Exercise aim
List every TV show or film that the post on what to watch recommends, by its title.

Page
## START

What Are You Watching?

February 21, 2020

Some TV/movies from the road.

Western Stars – Bruce Springsteen.  I recommended the album a while back.  The cinematic film version is even better.  Live songs from his barn on his New Jersey farm – interspersed with dramatic footage of the West and The Boss himself in full narrative flow – love and loss, the passage of time, growing older and Family.  Vintage.  (Amazon Prime)

Escape at Dannemora – based on a real life 2015 story.  Brilliant seven part mini-series from Showtime – available on Amazon Prime.  Award winning performances from Patricia Arquette, and a tour de force from Benicio del Toro.  Outstanding work from Director Ben Stiller (who knew?!).  Slow, measured, intense, authentic.

Succession – OK, you’ve probably already seen this.  I’m deep into Series Two, courtesy of iTunes.  I don’t like any of the characters – oh, except for Greg, but that’s what makes it compelling.  Starts slow but picks up speed.

Wild District – I’ve just been to Colombia twice in as many months – to Cartagena, Medellin and Bogota – and got caught up in the history, the culture, the art, the struggle and the people.  Watched the two series of Wild District (Distrito Salvaje) – the reintegration (or not!) of a guerilla fighter following the Colombian Peace Agreements.  A charismatic character – JJ – looking to reconnect with his family whilst being pulled in all kinds of directions.  Fascinating.  (Netflix)

## END

Raw records
## START

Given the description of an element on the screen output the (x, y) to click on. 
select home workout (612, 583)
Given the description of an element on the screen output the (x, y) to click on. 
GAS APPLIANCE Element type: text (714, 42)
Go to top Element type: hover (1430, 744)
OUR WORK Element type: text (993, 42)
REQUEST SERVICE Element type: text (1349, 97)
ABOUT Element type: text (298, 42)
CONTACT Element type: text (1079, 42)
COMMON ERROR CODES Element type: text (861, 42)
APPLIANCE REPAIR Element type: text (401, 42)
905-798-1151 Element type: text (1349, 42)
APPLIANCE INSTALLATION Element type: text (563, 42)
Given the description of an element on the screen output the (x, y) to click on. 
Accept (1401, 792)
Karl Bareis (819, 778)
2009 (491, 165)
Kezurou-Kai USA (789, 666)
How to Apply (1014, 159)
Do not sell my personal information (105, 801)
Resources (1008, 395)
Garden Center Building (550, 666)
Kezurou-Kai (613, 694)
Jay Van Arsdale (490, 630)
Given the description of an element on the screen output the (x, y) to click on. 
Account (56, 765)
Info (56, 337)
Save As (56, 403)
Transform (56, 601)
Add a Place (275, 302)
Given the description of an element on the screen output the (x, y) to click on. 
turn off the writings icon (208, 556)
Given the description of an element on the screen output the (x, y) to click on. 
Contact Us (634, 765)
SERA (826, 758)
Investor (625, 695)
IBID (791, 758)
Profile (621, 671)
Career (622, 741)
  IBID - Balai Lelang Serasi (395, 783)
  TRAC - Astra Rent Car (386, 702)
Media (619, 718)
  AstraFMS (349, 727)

## END

Result
Western Stars
Escape at Dannemora
Succession
Wild District (Distrito Salvaje)